Exercise prompt
Without adding or dropping anything, copy the entries below.
Supplied records START
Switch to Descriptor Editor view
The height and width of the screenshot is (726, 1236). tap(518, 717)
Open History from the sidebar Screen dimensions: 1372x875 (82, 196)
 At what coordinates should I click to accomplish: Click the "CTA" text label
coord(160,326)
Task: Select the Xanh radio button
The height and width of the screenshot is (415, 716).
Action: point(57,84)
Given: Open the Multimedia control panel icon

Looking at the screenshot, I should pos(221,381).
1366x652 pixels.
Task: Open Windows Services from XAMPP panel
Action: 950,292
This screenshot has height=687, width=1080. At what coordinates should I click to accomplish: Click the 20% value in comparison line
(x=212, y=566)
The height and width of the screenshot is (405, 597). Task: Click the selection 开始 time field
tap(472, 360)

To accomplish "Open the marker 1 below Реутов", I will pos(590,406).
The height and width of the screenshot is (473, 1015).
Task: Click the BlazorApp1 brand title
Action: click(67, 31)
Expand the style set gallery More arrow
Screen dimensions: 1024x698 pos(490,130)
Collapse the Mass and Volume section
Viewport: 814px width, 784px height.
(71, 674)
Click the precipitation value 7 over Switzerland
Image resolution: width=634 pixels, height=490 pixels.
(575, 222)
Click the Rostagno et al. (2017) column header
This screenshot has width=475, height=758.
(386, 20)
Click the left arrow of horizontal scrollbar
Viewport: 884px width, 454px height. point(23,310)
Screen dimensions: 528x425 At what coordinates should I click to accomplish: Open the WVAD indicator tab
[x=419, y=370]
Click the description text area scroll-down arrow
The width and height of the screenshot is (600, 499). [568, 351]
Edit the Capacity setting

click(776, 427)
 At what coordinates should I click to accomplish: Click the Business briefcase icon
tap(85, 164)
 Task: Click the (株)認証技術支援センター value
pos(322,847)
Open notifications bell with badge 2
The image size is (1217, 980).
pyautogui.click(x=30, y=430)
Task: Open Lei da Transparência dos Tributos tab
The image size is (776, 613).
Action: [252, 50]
Supplied records END
Exercise answer
Switch to Descriptor Editor view
The height and width of the screenshot is (726, 1236). tap(518, 717)
Open History from the sidebar Screen dimensions: 1372x875 (82, 196)
 At what coordinates should I click to accomplish: Click the "CTA" text label
coord(160,326)
Task: Select the Xanh radio button
The height and width of the screenshot is (415, 716).
Action: point(57,84)
Given: Open the Multimedia control panel icon

Looking at the screenshot, I should pos(221,381).
1366x652 pixels.
Task: Open Windows Services from XAMPP panel
Action: 950,292
This screenshot has height=687, width=1080. At what coordinates should I click to accomplish: Click the 20% value in comparison line
(x=212, y=566)
The height and width of the screenshot is (405, 597). Task: Click the selection 开始 time field
tap(472, 360)

To accomplish "Open the marker 1 below Реутов", I will pos(590,406).
The height and width of the screenshot is (473, 1015).
Task: Click the BlazorApp1 brand title
Action: click(67, 31)
Expand the style set gallery More arrow
Screen dimensions: 1024x698 pos(490,130)
Collapse the Mass and Volume section
Viewport: 814px width, 784px height.
(71, 674)
Click the precipitation value 7 over Switzerland
Image resolution: width=634 pixels, height=490 pixels.
(575, 222)
Click the Rostagno et al. (2017) column header
This screenshot has width=475, height=758.
(386, 20)
Click the left arrow of horizontal scrollbar
Viewport: 884px width, 454px height. point(23,310)
Screen dimensions: 528x425 At what coordinates should I click to accomplish: Open the WVAD indicator tab
[x=419, y=370]
Click the description text area scroll-down arrow
The width and height of the screenshot is (600, 499). [568, 351]
Edit the Capacity setting

click(776, 427)
 At what coordinates should I click to accomplish: Click the Business briefcase icon
tap(85, 164)
 Task: Click the (株)認証技術支援センター value
pos(322,847)
Open notifications bell with badge 2
The image size is (1217, 980).
pyautogui.click(x=30, y=430)
Task: Open Lei da Transparência dos Tributos tab
The image size is (776, 613).
Action: [252, 50]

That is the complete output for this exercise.